The cool thing about B-Roll is that you can use the same piece of B-roll footage cut with upbeat, ominous, intense, or inspirational music and each time viewers will get a different feeling about the video on screen. 

You can amplify this feeling through visual means when you know the final purpose of your footage, and you can alter your shot specifications to capture B-roll that supports your intended use with greater precision. Once you’ve scripted out your video, you’re ready to dive into just how you can achieve great B-Roll without breaking the bank.

Here are a few things to keep in mind when taking your camera out:


Seldom will B-roll footage feature human subjects that aren’t extras, or ‘civilians’ going about their day. But it’s smart to identify beforehand what you may need — like a clip of a festival dancer at a carnival you’re promoting.

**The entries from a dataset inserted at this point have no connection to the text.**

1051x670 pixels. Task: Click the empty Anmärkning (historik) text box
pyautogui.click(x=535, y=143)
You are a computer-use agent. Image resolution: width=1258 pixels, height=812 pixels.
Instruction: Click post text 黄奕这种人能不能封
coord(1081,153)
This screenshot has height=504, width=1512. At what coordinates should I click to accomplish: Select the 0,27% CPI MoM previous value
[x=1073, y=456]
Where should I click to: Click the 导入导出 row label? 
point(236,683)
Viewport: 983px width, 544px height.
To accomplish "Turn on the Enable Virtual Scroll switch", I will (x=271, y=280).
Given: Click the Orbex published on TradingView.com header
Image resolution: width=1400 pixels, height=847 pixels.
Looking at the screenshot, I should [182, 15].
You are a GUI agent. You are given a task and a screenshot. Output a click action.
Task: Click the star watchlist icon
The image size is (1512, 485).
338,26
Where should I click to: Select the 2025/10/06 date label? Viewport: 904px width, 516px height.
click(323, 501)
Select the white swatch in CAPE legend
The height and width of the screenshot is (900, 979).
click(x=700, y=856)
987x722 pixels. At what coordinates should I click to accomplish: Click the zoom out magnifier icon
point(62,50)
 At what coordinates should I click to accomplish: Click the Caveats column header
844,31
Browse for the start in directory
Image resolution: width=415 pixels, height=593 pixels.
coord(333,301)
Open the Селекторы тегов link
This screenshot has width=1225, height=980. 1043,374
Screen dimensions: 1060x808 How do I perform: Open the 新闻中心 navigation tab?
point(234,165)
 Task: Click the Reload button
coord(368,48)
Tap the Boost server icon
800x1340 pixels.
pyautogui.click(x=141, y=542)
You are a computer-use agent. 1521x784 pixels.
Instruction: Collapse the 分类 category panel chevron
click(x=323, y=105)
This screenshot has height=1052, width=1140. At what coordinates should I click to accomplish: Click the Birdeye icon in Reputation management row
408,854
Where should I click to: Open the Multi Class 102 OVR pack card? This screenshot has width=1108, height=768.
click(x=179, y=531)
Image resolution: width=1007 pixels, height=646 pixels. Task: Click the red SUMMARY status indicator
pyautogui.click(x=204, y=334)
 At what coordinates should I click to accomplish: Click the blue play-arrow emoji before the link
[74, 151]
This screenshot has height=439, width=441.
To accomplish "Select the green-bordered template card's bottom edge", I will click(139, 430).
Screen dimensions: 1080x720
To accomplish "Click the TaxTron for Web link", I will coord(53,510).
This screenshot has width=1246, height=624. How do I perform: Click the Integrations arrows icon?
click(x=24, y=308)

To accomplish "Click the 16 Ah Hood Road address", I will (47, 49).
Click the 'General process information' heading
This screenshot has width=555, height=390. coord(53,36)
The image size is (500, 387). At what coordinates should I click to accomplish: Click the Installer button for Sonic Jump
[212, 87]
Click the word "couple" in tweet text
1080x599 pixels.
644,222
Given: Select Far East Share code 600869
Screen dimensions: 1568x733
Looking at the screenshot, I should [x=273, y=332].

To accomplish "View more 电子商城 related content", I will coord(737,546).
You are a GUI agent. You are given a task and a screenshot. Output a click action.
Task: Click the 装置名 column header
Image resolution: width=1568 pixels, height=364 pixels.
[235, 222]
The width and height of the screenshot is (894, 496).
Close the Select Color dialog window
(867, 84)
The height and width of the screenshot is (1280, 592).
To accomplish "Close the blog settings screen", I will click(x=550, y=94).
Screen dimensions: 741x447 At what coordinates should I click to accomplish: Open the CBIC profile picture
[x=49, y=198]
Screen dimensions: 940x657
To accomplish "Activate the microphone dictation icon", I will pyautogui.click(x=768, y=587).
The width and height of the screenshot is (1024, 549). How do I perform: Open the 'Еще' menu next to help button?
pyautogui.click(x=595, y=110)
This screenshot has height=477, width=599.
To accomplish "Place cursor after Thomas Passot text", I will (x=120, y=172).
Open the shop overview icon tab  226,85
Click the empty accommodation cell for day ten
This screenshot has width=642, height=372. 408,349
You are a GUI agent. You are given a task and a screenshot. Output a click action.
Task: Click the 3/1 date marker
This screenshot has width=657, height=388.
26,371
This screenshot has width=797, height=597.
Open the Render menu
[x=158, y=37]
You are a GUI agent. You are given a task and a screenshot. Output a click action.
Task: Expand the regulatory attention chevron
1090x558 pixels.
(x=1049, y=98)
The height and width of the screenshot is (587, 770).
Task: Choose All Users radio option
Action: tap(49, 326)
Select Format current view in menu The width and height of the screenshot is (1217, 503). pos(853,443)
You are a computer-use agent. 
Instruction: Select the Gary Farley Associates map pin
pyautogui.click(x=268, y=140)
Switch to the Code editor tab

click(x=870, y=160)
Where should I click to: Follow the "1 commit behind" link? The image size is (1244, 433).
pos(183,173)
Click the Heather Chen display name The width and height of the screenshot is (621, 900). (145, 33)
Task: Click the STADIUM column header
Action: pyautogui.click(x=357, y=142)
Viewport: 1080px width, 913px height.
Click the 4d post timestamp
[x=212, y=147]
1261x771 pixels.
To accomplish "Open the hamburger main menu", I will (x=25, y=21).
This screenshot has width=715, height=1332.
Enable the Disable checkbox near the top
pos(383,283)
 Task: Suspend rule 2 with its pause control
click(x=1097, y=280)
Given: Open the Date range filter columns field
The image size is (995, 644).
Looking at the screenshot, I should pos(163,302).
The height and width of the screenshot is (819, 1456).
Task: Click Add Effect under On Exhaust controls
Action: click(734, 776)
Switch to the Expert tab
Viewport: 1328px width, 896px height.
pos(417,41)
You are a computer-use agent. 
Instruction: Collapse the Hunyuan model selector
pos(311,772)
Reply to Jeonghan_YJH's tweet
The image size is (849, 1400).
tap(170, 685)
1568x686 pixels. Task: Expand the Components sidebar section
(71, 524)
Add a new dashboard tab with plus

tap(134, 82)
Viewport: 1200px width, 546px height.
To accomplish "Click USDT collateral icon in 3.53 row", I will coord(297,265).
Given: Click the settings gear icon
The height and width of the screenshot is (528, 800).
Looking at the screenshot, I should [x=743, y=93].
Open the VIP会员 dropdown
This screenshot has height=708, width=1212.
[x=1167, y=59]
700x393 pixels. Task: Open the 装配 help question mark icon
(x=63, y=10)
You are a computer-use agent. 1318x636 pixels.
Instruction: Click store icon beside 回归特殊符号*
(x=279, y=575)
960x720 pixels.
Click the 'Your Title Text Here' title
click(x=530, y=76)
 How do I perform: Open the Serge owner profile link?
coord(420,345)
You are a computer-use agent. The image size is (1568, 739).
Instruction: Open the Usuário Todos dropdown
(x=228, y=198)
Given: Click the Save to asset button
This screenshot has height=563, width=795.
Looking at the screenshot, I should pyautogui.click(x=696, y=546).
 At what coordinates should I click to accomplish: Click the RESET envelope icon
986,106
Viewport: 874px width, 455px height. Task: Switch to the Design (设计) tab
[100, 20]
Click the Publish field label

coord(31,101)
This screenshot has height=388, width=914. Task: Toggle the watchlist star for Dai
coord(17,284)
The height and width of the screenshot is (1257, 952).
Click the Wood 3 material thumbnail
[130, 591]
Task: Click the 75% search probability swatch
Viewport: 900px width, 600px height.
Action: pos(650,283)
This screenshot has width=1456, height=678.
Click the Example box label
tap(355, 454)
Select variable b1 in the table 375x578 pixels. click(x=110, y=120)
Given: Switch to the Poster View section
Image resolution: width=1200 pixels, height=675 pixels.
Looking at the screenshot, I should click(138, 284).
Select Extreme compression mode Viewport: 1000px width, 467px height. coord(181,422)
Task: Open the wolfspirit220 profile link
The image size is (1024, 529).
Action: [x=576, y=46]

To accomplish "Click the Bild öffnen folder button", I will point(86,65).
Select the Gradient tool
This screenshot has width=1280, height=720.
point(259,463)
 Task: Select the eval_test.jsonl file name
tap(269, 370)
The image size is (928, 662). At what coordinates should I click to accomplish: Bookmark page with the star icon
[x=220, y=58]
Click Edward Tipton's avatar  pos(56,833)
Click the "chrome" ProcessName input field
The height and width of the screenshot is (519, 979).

Often B-roll will be of landmarks, exteriors, landscapes, animals, machinery, or really anything that helps build a more complete picture. Identify what you might need to make your story clear or give your video some zest.
Let’s say you have a script with a line of dialogue that reads “Let’s reach sky-high engagement.” You might video something skyrocketing into the blue sky above, you’ll then slide this footage into your edit right after this line is read.

Remember to make your footage work for your story, play with your ideas and experiment with different angles. You can shoot your B-roll at eye-level, in real-time, and on a wide-angle lens to catch a little sun flare, and add a subtle dolly movement.

Or maybe for something more dramatic you shoot this B-roll shot at a low angle and dolly in quickly to emphasize the importance of your hero feature. With some simple planning and consideration, you can visually communicate different meanings with the same subject.

The best advice we have is to get yourself a high capacity SD-card so you can shoot and re-shoot and shoot some more. The delete button is your friend, you don’t have to use everything you shoot but it’s better to have the option when the time comes to edit.

Metigy’s first real attempt at some B-Roll footage

Metigy’s first real attempt at some B-Roll footage

We recently used extensive B-roll footage for the introduction of our web series Small Business over a Small Coffee

Check out the great results below:

Peter McKinnon shares some great examples from his B-Roll challenge to content creators

Peter McKinnon shares some great examples from his B-Roll challenge to content creators

In the prior article, I included a really useful video by Peter McKinnon, whose practical explanations, I really love. Peter ran a bit of a challenge with his vlog followers to submit their best B-Roll. Then he put together a great review to share it. You should check this out as it has some great examples of content creators just making the most out of their surroundings to cut some really simple but effective B-Roll. Which is exactly what most of us making video content need to do. Some inspiring ideas to get you thinking about your own approach to video content creation.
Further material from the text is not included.